# What you will do
Repeat the entries exactly. Leave nothing out.

# Exercise material
Content starts
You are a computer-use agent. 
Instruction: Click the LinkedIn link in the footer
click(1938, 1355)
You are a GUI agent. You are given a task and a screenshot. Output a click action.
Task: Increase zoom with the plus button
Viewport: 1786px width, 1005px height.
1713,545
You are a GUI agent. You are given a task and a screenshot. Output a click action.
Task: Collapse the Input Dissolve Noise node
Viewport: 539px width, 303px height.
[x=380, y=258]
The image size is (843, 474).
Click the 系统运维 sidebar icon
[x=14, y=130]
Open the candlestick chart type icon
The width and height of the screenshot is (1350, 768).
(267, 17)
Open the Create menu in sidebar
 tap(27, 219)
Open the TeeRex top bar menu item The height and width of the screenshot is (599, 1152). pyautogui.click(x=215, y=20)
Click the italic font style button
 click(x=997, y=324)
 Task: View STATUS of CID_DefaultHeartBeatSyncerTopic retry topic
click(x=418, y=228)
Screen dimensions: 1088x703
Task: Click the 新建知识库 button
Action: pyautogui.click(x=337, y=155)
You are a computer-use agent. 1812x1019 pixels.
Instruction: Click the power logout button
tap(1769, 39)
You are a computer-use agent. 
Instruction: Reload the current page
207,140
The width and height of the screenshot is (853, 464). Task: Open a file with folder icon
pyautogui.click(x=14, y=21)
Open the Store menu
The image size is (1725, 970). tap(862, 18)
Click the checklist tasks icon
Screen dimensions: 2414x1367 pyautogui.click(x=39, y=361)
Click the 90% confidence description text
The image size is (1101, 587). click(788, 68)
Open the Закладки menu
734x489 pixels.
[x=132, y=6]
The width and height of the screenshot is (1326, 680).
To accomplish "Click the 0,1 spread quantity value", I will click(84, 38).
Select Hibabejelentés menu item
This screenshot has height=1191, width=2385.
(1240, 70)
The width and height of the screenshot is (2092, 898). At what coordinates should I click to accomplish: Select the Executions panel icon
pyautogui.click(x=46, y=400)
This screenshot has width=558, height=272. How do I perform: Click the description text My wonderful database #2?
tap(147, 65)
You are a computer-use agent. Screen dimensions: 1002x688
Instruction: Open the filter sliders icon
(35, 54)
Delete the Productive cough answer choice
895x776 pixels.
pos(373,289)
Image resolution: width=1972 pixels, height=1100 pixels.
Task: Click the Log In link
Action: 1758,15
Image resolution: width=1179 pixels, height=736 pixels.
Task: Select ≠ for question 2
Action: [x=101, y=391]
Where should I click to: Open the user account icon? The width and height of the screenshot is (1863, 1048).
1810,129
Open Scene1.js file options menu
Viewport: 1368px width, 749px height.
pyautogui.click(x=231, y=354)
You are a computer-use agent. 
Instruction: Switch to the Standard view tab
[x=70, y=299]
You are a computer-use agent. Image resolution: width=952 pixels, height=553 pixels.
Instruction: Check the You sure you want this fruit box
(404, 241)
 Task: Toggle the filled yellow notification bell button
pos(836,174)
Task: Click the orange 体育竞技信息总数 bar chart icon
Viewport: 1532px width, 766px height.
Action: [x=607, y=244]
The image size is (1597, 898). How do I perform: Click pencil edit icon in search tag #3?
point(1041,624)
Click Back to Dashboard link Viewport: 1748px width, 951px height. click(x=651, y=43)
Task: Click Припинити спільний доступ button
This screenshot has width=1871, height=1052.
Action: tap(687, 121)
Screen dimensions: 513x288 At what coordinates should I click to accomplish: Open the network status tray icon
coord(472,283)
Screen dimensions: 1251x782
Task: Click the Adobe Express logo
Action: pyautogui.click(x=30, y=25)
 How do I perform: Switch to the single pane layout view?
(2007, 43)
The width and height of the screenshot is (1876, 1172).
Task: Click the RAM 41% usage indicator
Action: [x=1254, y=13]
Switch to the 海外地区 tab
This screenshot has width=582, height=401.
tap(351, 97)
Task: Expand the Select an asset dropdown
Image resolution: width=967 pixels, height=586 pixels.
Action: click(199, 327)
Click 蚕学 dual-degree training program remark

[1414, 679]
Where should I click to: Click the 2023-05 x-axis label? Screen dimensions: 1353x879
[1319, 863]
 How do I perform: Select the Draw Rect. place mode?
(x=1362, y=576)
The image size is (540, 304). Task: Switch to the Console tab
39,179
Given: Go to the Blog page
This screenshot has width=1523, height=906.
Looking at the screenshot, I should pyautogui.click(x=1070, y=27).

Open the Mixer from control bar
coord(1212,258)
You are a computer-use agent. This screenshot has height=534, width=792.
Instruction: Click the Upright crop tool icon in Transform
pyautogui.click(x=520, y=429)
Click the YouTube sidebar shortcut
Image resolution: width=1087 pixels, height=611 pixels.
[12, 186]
Content ends
# Response below
You are a computer-use agent. 
Instruction: Click the LinkedIn link in the footer
click(1938, 1355)
You are a GUI agent. You are given a task and a screenshot. Output a click action.
Task: Increase zoom with the plus button
Viewport: 1786px width, 1005px height.
1713,545
You are a GUI agent. You are given a task and a screenshot. Output a click action.
Task: Collapse the Input Dissolve Noise node
Viewport: 539px width, 303px height.
[x=380, y=258]
The image size is (843, 474).
Click the 系统运维 sidebar icon
[x=14, y=130]
Open the candlestick chart type icon
The width and height of the screenshot is (1350, 768).
(267, 17)
Open the Create menu in sidebar
 tap(27, 219)
Open the TeeRex top bar menu item The height and width of the screenshot is (599, 1152). pyautogui.click(x=215, y=20)
Click the italic font style button
 click(x=997, y=324)
 Task: View STATUS of CID_DefaultHeartBeatSyncerTopic retry topic
click(x=418, y=228)
Screen dimensions: 1088x703
Task: Click the 新建知识库 button
Action: pyautogui.click(x=337, y=155)
You are a computer-use agent. 1812x1019 pixels.
Instruction: Click the power logout button
tap(1769, 39)
You are a computer-use agent. 
Instruction: Reload the current page
207,140
The width and height of the screenshot is (853, 464). Task: Open a file with folder icon
pyautogui.click(x=14, y=21)
Open the Store menu
The image size is (1725, 970). tap(862, 18)
Click the checklist tasks icon
Screen dimensions: 2414x1367 pyautogui.click(x=39, y=361)
Click the 90% confidence description text
The image size is (1101, 587). click(788, 68)
Open the Закладки menu
734x489 pixels.
[x=132, y=6]
The width and height of the screenshot is (1326, 680).
To accomplish "Click the 0,1 spread quantity value", I will click(84, 38).
Select Hibabejelentés menu item
This screenshot has height=1191, width=2385.
(1240, 70)
The width and height of the screenshot is (2092, 898). At what coordinates should I click to accomplish: Select the Executions panel icon
pyautogui.click(x=46, y=400)
This screenshot has width=558, height=272. How do I perform: Click the description text My wonderful database #2?
tap(147, 65)
You are a computer-use agent. Screen dimensions: 1002x688
Instruction: Open the filter sliders icon
(35, 54)
Delete the Productive cough answer choice
895x776 pixels.
pos(373,289)
Image resolution: width=1972 pixels, height=1100 pixels.
Task: Click the Log In link
Action: 1758,15
Image resolution: width=1179 pixels, height=736 pixels.
Task: Select ≠ for question 2
Action: [x=101, y=391]
Where should I click to: Open the user account icon? The width and height of the screenshot is (1863, 1048).
1810,129
Open Scene1.js file options menu
Viewport: 1368px width, 749px height.
pyautogui.click(x=231, y=354)
You are a computer-use agent. 
Instruction: Switch to the Standard view tab
[x=70, y=299]
You are a computer-use agent. Image resolution: width=952 pixels, height=553 pixels.
Instruction: Check the You sure you want this fruit box
(404, 241)
 Task: Toggle the filled yellow notification bell button
pos(836,174)
Task: Click the orange 体育竞技信息总数 bar chart icon
Viewport: 1532px width, 766px height.
Action: [x=607, y=244]
The image size is (1597, 898). How do I perform: Click pencil edit icon in search tag #3?
point(1041,624)
Click Back to Dashboard link Viewport: 1748px width, 951px height. click(x=651, y=43)
Task: Click Припинити спільний доступ button
This screenshot has width=1871, height=1052.
Action: tap(687, 121)
Screen dimensions: 513x288 At what coordinates should I click to accomplish: Open the network status tray icon
coord(472,283)
Screen dimensions: 1251x782
Task: Click the Adobe Express logo
Action: pyautogui.click(x=30, y=25)
 How do I perform: Switch to the single pane layout view?
(2007, 43)
The width and height of the screenshot is (1876, 1172).
Task: Click the RAM 41% usage indicator
Action: [x=1254, y=13]
Switch to the 海外地区 tab
This screenshot has width=582, height=401.
tap(351, 97)
Task: Expand the Select an asset dropdown
Image resolution: width=967 pixels, height=586 pixels.
Action: click(199, 327)
Click 蚕学 dual-degree training program remark

[1414, 679]
Where should I click to: Click the 2023-05 x-axis label? Screen dimensions: 1353x879
[1319, 863]
 How do I perform: Select the Draw Rect. place mode?
(x=1362, y=576)
The image size is (540, 304). Task: Switch to the Console tab
39,179
Given: Go to the Blog page
This screenshot has width=1523, height=906.
Looking at the screenshot, I should pyautogui.click(x=1070, y=27).

Open the Mixer from control bar
coord(1212,258)
You are a computer-use agent. This screenshot has height=534, width=792.
Instruction: Click the Upright crop tool icon in Transform
pyautogui.click(x=520, y=429)
Click the YouTube sidebar shortcut
Image resolution: width=1087 pixels, height=611 pixels.
[12, 186]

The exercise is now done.